#### Provided entries ####

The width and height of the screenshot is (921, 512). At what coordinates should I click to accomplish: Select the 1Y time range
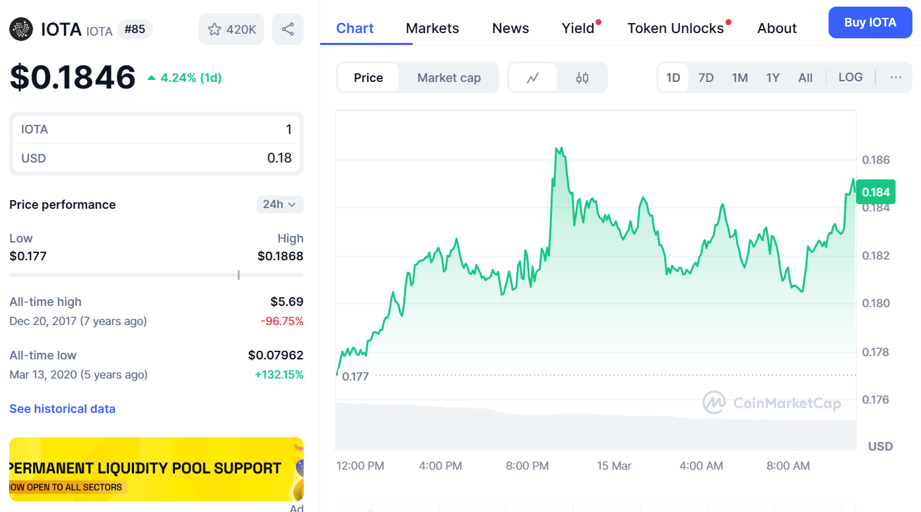(x=772, y=78)
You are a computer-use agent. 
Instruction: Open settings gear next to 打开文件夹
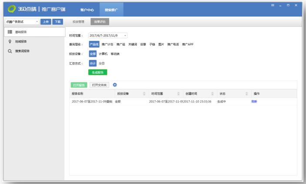115,85
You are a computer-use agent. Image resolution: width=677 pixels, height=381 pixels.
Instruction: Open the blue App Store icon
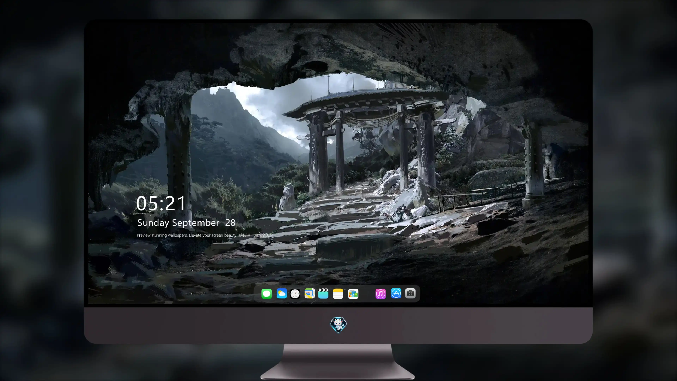coord(396,293)
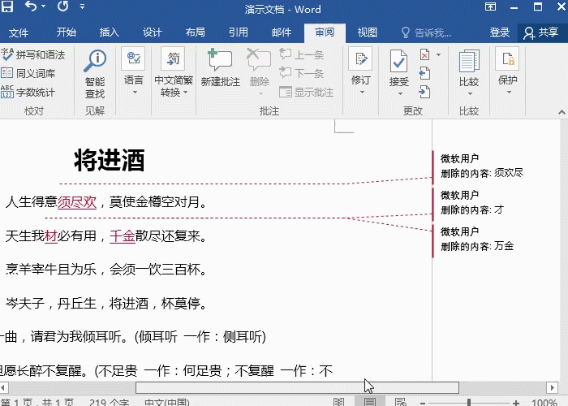Click the zoom slider in status bar
Image resolution: width=568 pixels, height=406 pixels.
click(x=467, y=402)
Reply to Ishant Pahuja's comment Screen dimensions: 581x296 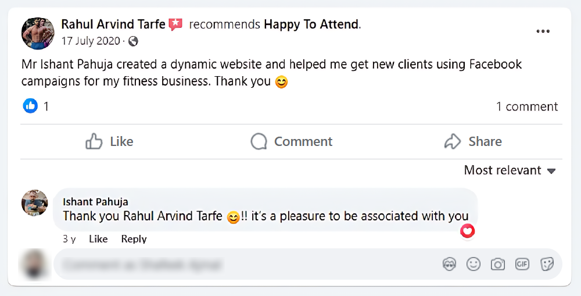(134, 239)
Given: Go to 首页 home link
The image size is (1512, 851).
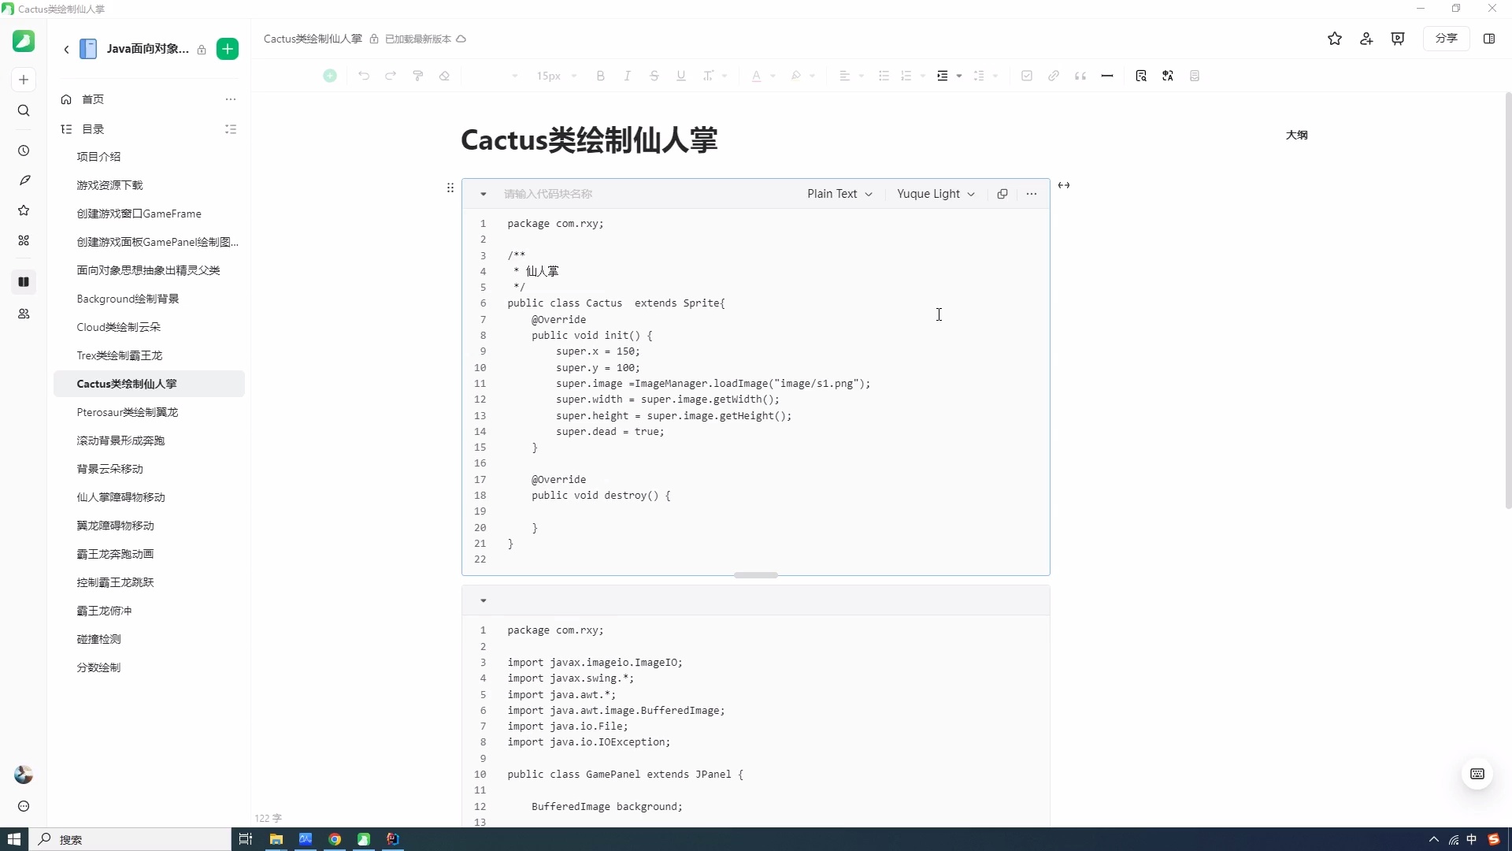Looking at the screenshot, I should (x=93, y=99).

####

• Exercise details: For every line above that includes the word "agent", return the line.

• Response to the task:
You are a computer-use agent. 
You are a computer-use agent. Image resolution: width=677 pixels, height=381 pixels.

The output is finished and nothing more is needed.